> **Document passage**:
+---+
Spacecraft properties
- Manufacturer: NEC
- Launch mass: 420 kg (930 lb)
- Dimensions: 4.7 m (15 ft) long

Start of mission
- Launch date: 20 February 1993, 02:20 UTC
- Rocket: Mu-3SII, mission M-3SII-7
- Launch site: Kagoshima Space Center, Japan
- Contractor: ISAS

End of mission
- Disposal: deorbited
- Decay date: 2 March 2001, 14:20 UTC

Orbital parameters
- Reference system: Geocentric
- Regime: Low Earth
- Eccentricity: 0.01
- Perigee altitude: 523.6 km (325.3 mi)
- Apogee altitude: 615.3 km (382.3 mi)
- Inclination: 31.1°
- Period: 96.09 minutes
- Epoch: 20 February 1993

Main telescope
- Type: Wolter
- Diameter: 1.2 m (3.9 ft)
- Focal length: 3.5 m (11 ft)
- Collecting area: 1,300 cm^{2} (200 sq in) @ 1 kev 600 cm^{2} (93 sq in) @ 7 keV
- Wavelengths: X-ray, SIS: 3–0.12 nm (0.4–10 keV) GIS: 1.8–0.12 nm (0.7–10 keV)
+---+
> **How to complete this task**:
What are the section headings in the spacecraft fact sheet, in the order they appear? The listing is separate material, apart from the spacecraft fact sheet.

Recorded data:
+---+
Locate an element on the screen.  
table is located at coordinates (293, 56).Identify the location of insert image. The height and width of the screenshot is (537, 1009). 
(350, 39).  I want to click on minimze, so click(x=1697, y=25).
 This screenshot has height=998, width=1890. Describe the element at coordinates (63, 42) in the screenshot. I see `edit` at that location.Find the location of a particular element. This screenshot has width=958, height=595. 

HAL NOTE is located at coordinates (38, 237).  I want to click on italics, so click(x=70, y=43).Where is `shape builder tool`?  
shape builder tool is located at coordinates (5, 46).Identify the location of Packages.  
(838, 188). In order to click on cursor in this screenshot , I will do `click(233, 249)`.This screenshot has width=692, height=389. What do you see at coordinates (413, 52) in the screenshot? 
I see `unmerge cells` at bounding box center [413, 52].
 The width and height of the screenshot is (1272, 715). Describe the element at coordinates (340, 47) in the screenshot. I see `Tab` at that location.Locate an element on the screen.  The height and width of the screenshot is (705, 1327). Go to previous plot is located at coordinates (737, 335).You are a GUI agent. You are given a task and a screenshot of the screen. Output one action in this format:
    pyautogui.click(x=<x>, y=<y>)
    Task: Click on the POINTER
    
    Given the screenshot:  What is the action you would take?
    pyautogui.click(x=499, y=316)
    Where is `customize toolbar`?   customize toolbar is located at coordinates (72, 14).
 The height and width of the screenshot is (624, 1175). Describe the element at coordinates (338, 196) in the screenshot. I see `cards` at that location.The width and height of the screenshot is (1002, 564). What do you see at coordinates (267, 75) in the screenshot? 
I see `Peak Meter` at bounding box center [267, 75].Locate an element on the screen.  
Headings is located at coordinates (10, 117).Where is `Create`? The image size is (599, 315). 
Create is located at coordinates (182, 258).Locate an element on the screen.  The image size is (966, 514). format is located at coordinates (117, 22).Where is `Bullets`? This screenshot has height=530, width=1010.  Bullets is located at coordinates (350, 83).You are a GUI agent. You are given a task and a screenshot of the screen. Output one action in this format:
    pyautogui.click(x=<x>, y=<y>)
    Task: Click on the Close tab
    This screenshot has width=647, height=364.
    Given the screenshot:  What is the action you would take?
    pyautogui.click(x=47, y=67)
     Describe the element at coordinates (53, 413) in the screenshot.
+---+
> **Completed exercise**:
Spacecraft properties, Start of mission, End of mission, Orbital parameters, Main telescope